From: Mikael Persson (mikael.s.persson_at_[hidden])
Date: 2014-09-24 19:26:13


> Do you notice this overhead in C++03 or C++0x compilers, in both modes?

Can't say really, the move from STL containers to Boost.Containers was a
while ago (approaching 2 years, maybe), so I don't really remember, but I
would assume the problem is as much of a problem in either case. In my
experience the pre-processor tricks that were common in C++03, which were
replaced by the enhancements of C++11, are not really much worse (or
better) than their C++11 equivalent. This is because what consumes a lot of
time for compilation is the instantiations of templates (not the amount of
code or the amount of overloads), and whether multiple templates are
generated with the pre-processor or whether they are generated with
variadic templates or some combination of specializations and Sfinae-style
tricks, the real problems are with the combinatorial explosion of template
instantiations.

Some (possibly obvious) tips:

Limit the depth of TMP recursive meta-evaluations.
Never use more than the bare minimum of template arguments in the
meta-functions or other helper templates.
Things like Sfinae can be a significant problem for compilation times,
because they require context-aware complex template instantiations to
evaluate each overload, prefer to use tag-dispatching or regular overloads.
Variadic templates are also really dangerous for compilation times.

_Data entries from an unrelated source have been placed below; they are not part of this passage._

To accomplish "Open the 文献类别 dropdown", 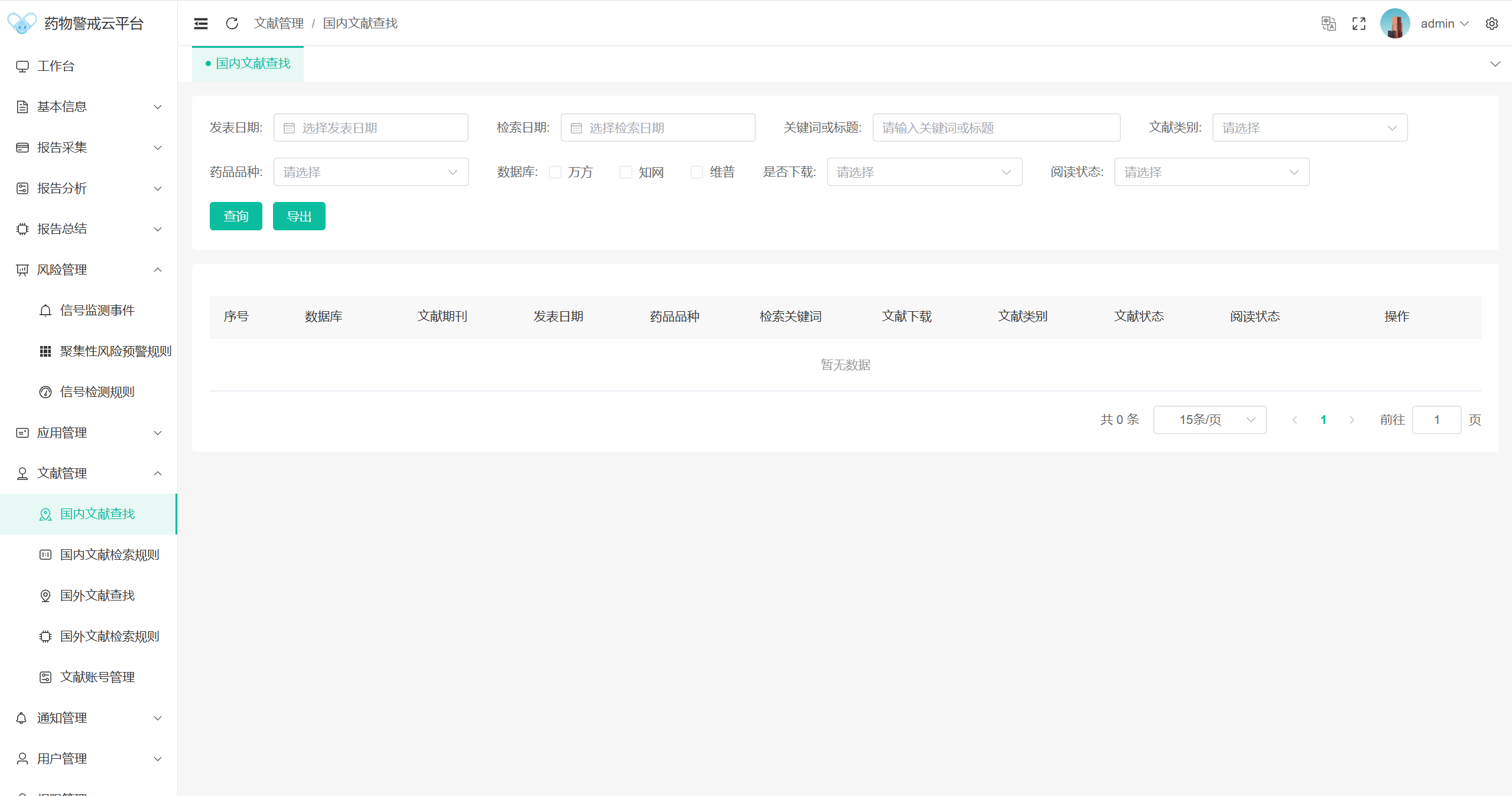I will coord(1309,128).
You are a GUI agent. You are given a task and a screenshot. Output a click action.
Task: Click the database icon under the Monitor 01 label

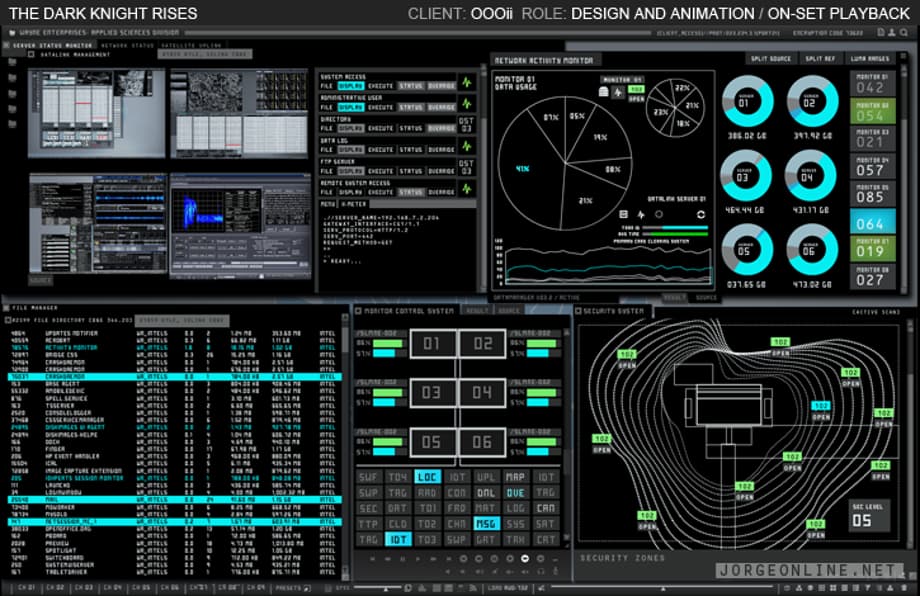(x=603, y=92)
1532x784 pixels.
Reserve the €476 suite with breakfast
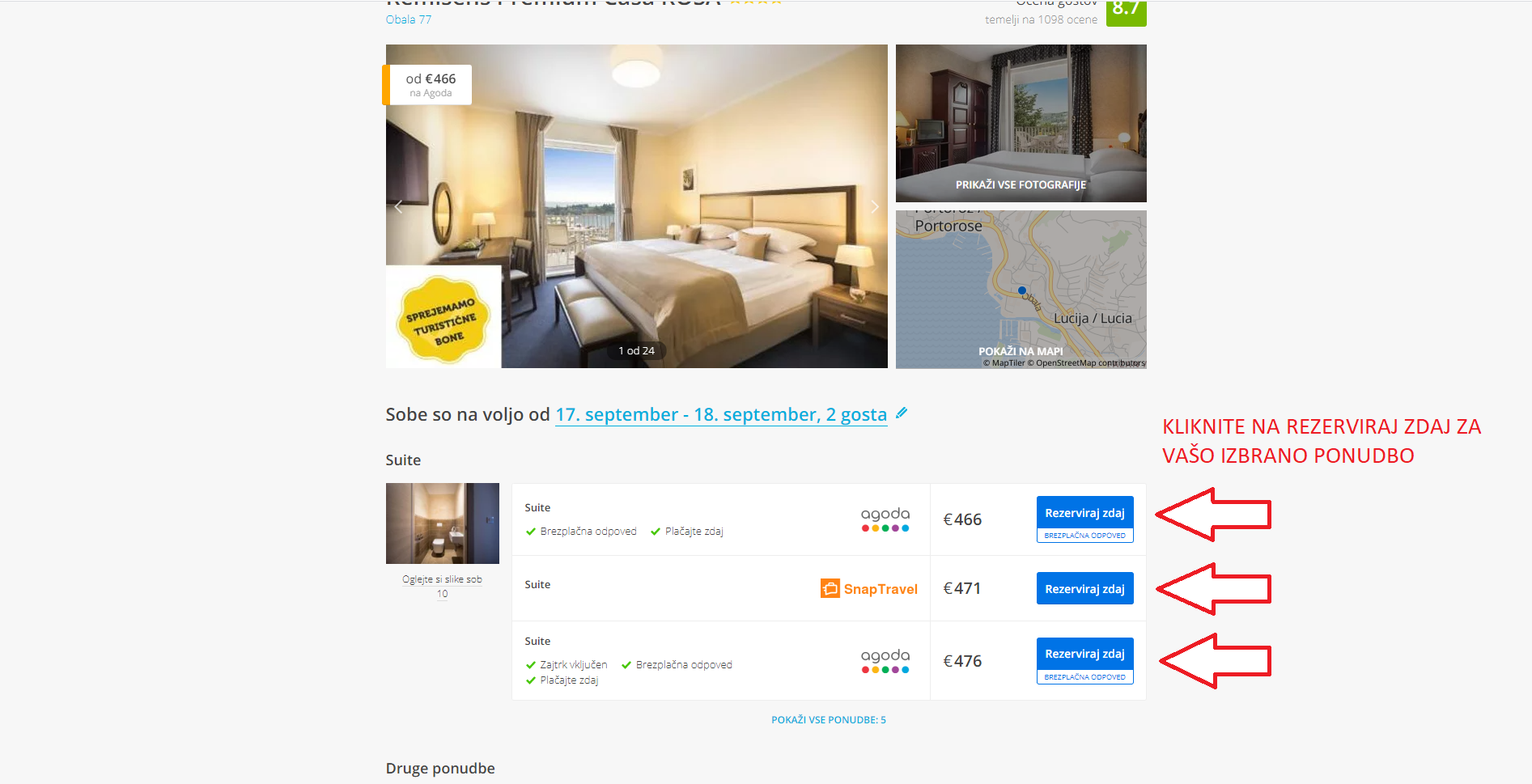pos(1084,654)
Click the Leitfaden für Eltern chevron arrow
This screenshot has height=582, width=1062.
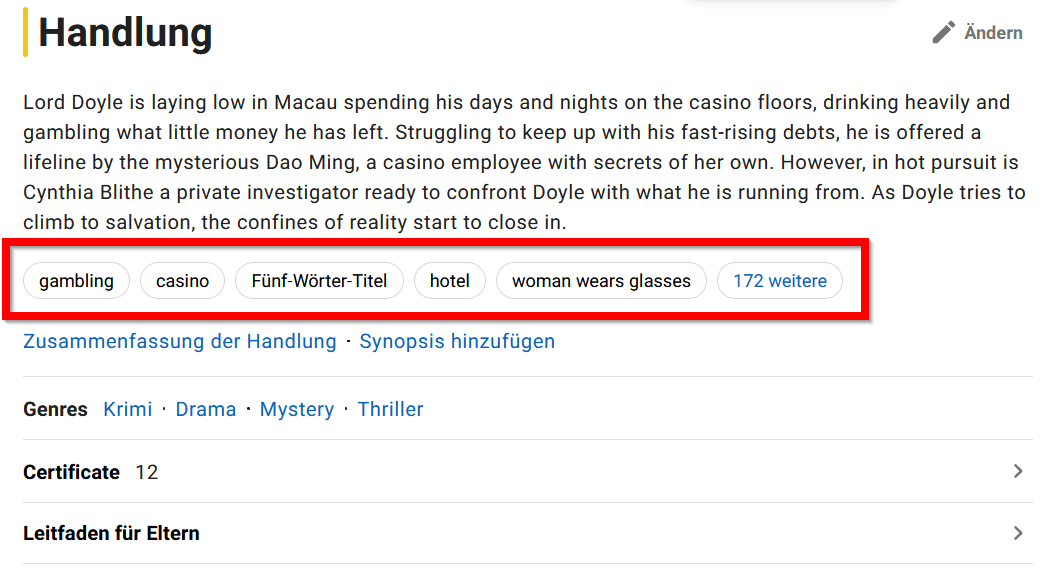click(1018, 532)
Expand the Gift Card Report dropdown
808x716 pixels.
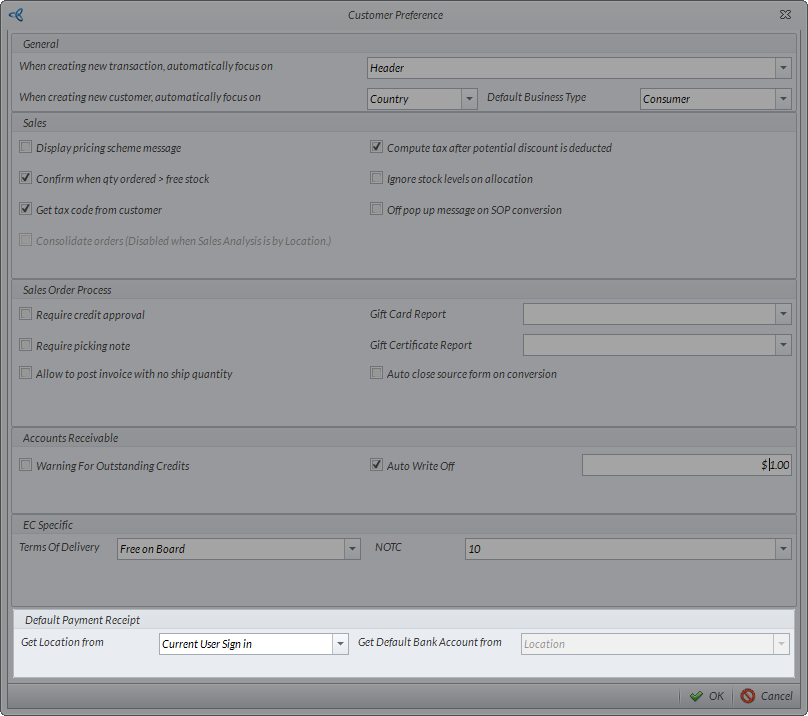pyautogui.click(x=783, y=314)
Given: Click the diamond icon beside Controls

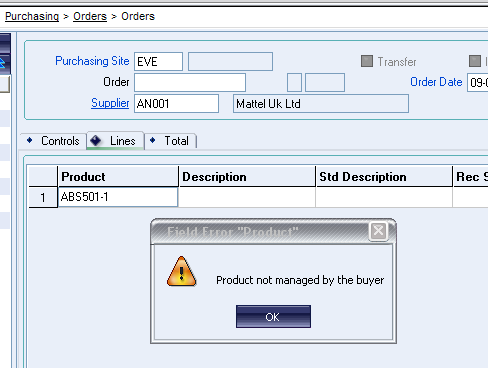Looking at the screenshot, I should (29, 140).
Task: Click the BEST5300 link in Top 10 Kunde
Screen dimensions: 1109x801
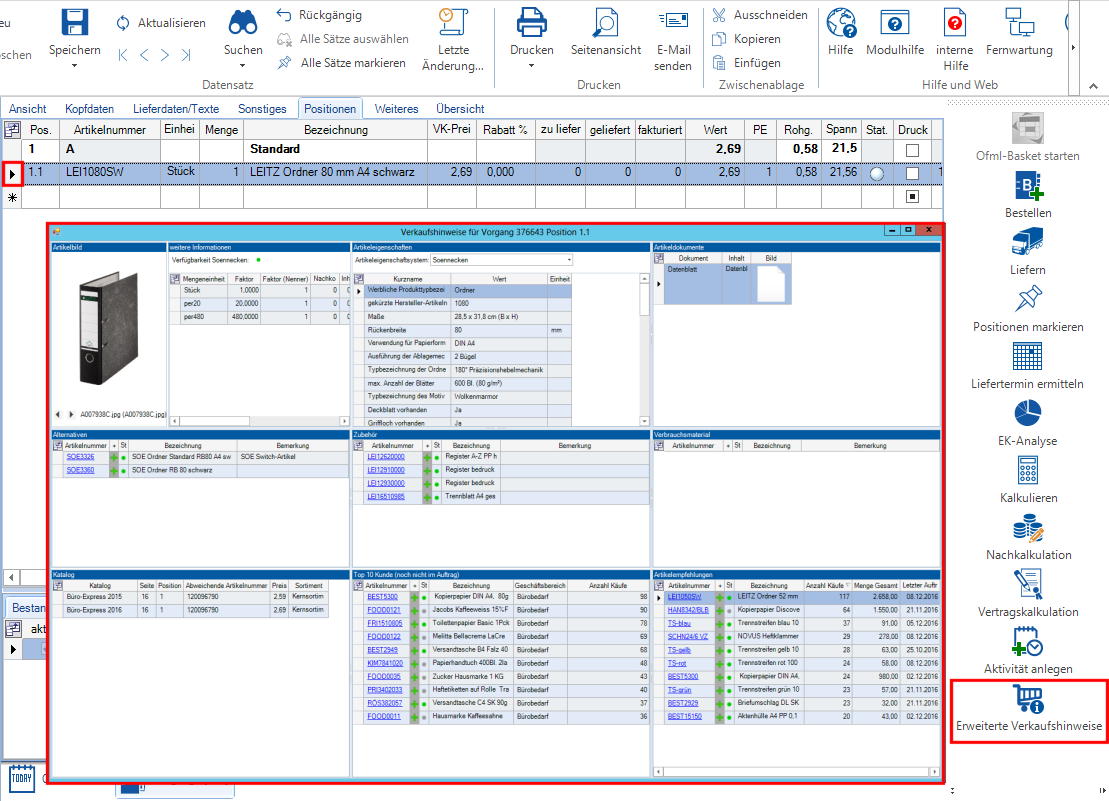Action: coord(383,597)
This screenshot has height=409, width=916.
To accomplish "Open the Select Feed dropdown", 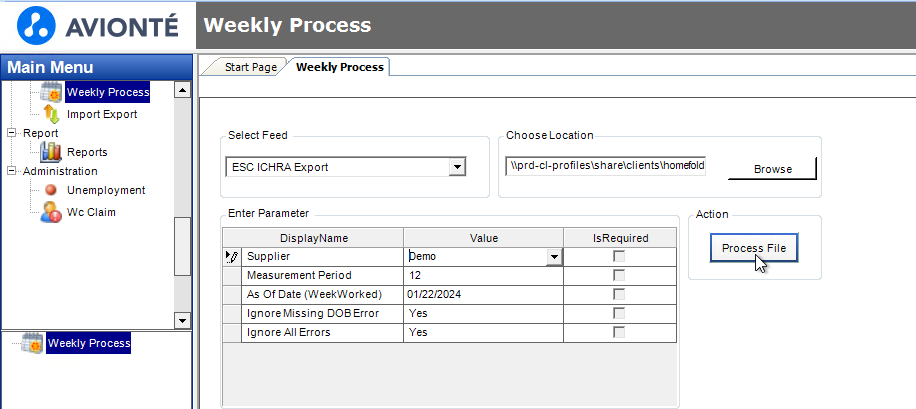I will (x=457, y=168).
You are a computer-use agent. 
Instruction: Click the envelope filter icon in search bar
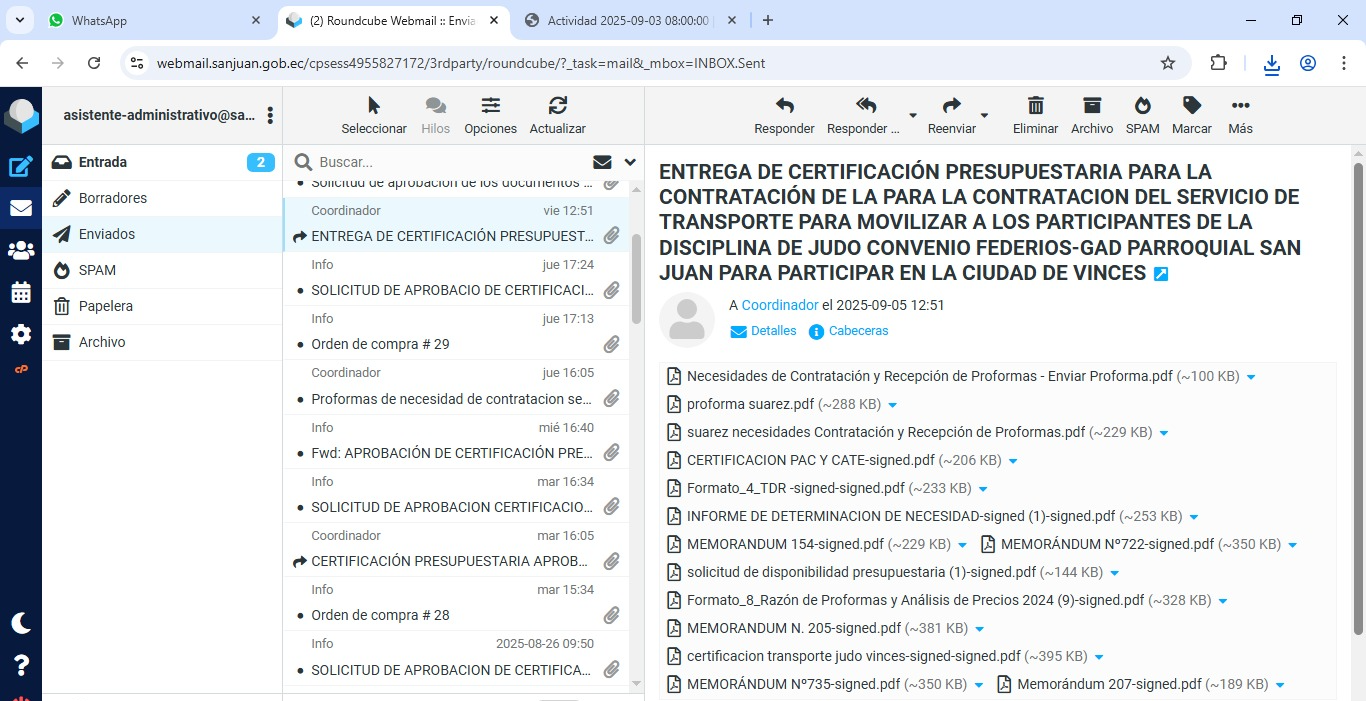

It is
very easy to create deep recursions and O(N^2) template instantiations in
cases where the C++03-style of template would have N templates of O(N)
instantiation complexity, which is much better.

> However I haven't diagnosed where the problem lies and I have no much
time and knowledge to investigate it.

Yeah. I hear you. This is a really hard problem to tackle, and it's never
very obvious what causes the most issues.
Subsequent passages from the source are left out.